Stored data
▼

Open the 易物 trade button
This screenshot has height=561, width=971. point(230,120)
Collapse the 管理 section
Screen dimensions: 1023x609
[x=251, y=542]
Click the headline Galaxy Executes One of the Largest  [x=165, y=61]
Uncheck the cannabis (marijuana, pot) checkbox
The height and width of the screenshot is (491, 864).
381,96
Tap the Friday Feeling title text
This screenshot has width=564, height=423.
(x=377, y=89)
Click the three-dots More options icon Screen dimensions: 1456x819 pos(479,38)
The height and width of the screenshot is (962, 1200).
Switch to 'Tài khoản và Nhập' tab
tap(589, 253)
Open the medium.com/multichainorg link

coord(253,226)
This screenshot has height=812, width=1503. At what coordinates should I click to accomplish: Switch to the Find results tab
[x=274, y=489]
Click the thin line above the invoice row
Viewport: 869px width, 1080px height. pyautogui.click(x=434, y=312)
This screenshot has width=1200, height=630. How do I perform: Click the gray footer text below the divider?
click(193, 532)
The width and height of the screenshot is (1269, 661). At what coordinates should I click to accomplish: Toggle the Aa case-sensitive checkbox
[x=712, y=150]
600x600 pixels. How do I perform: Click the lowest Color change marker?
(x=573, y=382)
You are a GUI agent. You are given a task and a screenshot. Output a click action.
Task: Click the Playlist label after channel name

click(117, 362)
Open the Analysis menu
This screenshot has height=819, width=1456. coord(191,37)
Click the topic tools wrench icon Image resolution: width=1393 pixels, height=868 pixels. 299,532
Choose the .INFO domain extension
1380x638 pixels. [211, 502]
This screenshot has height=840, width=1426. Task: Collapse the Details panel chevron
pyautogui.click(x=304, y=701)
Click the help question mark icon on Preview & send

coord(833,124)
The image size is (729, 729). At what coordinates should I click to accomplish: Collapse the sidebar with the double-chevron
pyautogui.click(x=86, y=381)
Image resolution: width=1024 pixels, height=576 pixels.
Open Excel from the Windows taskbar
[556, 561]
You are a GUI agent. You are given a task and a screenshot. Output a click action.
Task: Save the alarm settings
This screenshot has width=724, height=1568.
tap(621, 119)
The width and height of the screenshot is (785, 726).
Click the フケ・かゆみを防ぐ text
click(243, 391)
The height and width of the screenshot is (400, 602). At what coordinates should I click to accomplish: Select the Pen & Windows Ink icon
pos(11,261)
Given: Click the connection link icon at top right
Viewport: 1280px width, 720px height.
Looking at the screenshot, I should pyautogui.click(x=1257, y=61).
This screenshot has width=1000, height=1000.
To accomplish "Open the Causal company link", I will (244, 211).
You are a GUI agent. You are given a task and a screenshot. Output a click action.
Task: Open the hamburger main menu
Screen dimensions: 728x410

▲

## What is asked
Output the data above verbatim, reproducing every line in its original order.

## Solution
Open the 易物 trade button
This screenshot has height=561, width=971. point(230,120)
Collapse the 管理 section
Screen dimensions: 1023x609
[x=251, y=542]
Click the headline Galaxy Executes One of the Largest  [x=165, y=61]
Uncheck the cannabis (marijuana, pot) checkbox
The height and width of the screenshot is (491, 864).
381,96
Tap the Friday Feeling title text
This screenshot has width=564, height=423.
(x=377, y=89)
Click the three-dots More options icon Screen dimensions: 1456x819 pos(479,38)
The height and width of the screenshot is (962, 1200).
Switch to 'Tài khoản và Nhập' tab
tap(589, 253)
Open the medium.com/multichainorg link

coord(253,226)
This screenshot has height=812, width=1503. At what coordinates should I click to accomplish: Switch to the Find results tab
[x=274, y=489]
Click the thin line above the invoice row
Viewport: 869px width, 1080px height. pyautogui.click(x=434, y=312)
This screenshot has width=1200, height=630. How do I perform: Click the gray footer text below the divider?
click(193, 532)
The width and height of the screenshot is (1269, 661). At what coordinates should I click to accomplish: Toggle the Aa case-sensitive checkbox
[x=712, y=150]
600x600 pixels. How do I perform: Click the lowest Color change marker?
(x=573, y=382)
You are a GUI agent. You are given a task and a screenshot. Output a click action.
Task: Click the Playlist label after channel name

click(117, 362)
Open the Analysis menu
This screenshot has height=819, width=1456. coord(191,37)
Click the topic tools wrench icon Image resolution: width=1393 pixels, height=868 pixels. 299,532
Choose the .INFO domain extension
1380x638 pixels. [211, 502]
This screenshot has height=840, width=1426. Task: Collapse the Details panel chevron
pyautogui.click(x=304, y=701)
Click the help question mark icon on Preview & send

coord(833,124)
The image size is (729, 729). At what coordinates should I click to accomplish: Collapse the sidebar with the double-chevron
pyautogui.click(x=86, y=381)
Image resolution: width=1024 pixels, height=576 pixels.
Open Excel from the Windows taskbar
[556, 561]
You are a GUI agent. You are given a task and a screenshot. Output a click action.
Task: Save the alarm settings
This screenshot has width=724, height=1568.
tap(621, 119)
The width and height of the screenshot is (785, 726).
Click the フケ・かゆみを防ぐ text
click(243, 391)
The height and width of the screenshot is (400, 602). At what coordinates should I click to accomplish: Select the Pen & Windows Ink icon
pos(11,261)
Given: Click the connection link icon at top right
Viewport: 1280px width, 720px height.
Looking at the screenshot, I should pyautogui.click(x=1257, y=61).
This screenshot has width=1000, height=1000.
To accomplish "Open the Causal company link", I will (244, 211).
You are a GUI agent. You are given a task and a screenshot. Output a click action.
Task: Open the hamburger main menu
Screen dimensions: 728x410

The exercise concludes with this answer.